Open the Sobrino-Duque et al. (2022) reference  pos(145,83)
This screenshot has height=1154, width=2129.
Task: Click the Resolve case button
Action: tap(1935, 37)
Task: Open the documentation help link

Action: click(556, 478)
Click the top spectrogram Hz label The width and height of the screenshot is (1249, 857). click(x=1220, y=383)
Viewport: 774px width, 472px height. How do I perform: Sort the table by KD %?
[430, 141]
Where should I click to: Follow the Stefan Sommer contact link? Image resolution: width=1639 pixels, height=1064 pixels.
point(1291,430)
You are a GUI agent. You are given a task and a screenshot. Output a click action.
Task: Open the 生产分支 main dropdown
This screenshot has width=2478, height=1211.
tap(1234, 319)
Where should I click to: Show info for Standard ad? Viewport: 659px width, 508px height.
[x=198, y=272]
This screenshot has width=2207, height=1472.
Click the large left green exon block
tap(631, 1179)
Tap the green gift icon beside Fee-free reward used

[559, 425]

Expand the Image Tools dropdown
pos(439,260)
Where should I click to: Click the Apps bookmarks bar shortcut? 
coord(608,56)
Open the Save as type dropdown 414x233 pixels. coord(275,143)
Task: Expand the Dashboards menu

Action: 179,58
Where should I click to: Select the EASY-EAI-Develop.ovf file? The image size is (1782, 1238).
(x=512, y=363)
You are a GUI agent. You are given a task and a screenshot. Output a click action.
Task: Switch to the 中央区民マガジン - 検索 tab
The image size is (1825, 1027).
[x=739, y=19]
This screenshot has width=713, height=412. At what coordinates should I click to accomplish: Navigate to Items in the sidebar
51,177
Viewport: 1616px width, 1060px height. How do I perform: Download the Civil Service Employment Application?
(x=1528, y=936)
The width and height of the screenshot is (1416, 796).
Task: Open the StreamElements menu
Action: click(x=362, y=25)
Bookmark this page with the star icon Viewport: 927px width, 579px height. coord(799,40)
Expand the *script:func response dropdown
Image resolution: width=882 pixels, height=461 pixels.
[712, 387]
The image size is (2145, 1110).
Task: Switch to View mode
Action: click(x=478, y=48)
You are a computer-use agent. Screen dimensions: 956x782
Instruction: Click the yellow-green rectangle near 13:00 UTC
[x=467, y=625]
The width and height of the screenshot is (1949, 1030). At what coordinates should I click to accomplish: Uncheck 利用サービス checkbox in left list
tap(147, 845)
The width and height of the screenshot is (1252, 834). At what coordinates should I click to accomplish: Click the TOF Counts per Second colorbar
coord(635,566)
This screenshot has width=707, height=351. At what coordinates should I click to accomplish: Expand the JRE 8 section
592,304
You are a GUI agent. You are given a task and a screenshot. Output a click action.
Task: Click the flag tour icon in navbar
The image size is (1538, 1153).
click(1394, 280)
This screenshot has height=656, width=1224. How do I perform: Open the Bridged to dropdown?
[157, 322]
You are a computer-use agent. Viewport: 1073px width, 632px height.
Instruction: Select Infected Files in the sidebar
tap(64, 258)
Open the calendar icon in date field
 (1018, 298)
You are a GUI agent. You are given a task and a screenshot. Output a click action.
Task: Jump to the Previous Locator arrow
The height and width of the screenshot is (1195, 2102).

EXERCISE
Set down every line of the listing above again, exactly as given.

EXERCISE ANSWER
Open the Sobrino-Duque et al. (2022) reference  pos(145,83)
This screenshot has height=1154, width=2129.
Task: Click the Resolve case button
Action: tap(1935, 37)
Task: Open the documentation help link

Action: click(556, 478)
Click the top spectrogram Hz label The width and height of the screenshot is (1249, 857). click(x=1220, y=383)
Viewport: 774px width, 472px height. How do I perform: Sort the table by KD %?
[430, 141]
Where should I click to: Follow the Stefan Sommer contact link? Image resolution: width=1639 pixels, height=1064 pixels.
point(1291,430)
You are a GUI agent. You are given a task and a screenshot. Output a click action.
Task: Open the 生产分支 main dropdown
This screenshot has width=2478, height=1211.
tap(1234, 319)
Where should I click to: Show info for Standard ad? Viewport: 659px width, 508px height.
[x=198, y=272]
This screenshot has width=2207, height=1472.
Click the large left green exon block
tap(631, 1179)
Tap the green gift icon beside Fee-free reward used

[559, 425]

Expand the Image Tools dropdown
pos(439,260)
Where should I click to: Click the Apps bookmarks bar shortcut? 
coord(608,56)
Open the Save as type dropdown 414x233 pixels. coord(275,143)
Task: Expand the Dashboards menu

Action: 179,58
Where should I click to: Select the EASY-EAI-Develop.ovf file? The image size is (1782, 1238).
(x=512, y=363)
You are a GUI agent. You are given a task and a screenshot. Output a click action.
Task: Switch to the 中央区民マガジン - 検索 tab
The image size is (1825, 1027).
[x=739, y=19]
This screenshot has width=713, height=412. At what coordinates should I click to accomplish: Navigate to Items in the sidebar
51,177
Viewport: 1616px width, 1060px height. How do I perform: Download the Civil Service Employment Application?
(x=1528, y=936)
The width and height of the screenshot is (1416, 796).
Task: Open the StreamElements menu
Action: click(x=362, y=25)
Bookmark this page with the star icon Viewport: 927px width, 579px height. coord(799,40)
Expand the *script:func response dropdown
Image resolution: width=882 pixels, height=461 pixels.
[712, 387]
The image size is (2145, 1110).
Task: Switch to View mode
Action: click(x=478, y=48)
You are a computer-use agent. Screen dimensions: 956x782
Instruction: Click the yellow-green rectangle near 13:00 UTC
[x=467, y=625]
The width and height of the screenshot is (1949, 1030). At what coordinates should I click to accomplish: Uncheck 利用サービス checkbox in left list
tap(147, 845)
The width and height of the screenshot is (1252, 834). At what coordinates should I click to accomplish: Click the TOF Counts per Second colorbar
coord(635,566)
This screenshot has width=707, height=351. At what coordinates should I click to accomplish: Expand the JRE 8 section
592,304
You are a GUI agent. You are given a task and a screenshot. Output a click action.
Task: Click the flag tour icon in navbar
The image size is (1538, 1153).
click(1394, 280)
This screenshot has height=656, width=1224. How do I perform: Open the Bridged to dropdown?
[157, 322]
You are a computer-use agent. Viewport: 1073px width, 632px height.
Instruction: Select Infected Files in the sidebar
tap(64, 258)
Open the calendar icon in date field
 (1018, 298)
You are a GUI agent. You are given a task and a screenshot. Output a click action.
Task: Jump to the Previous Locator arrow
The height and width of the screenshot is (1195, 2102).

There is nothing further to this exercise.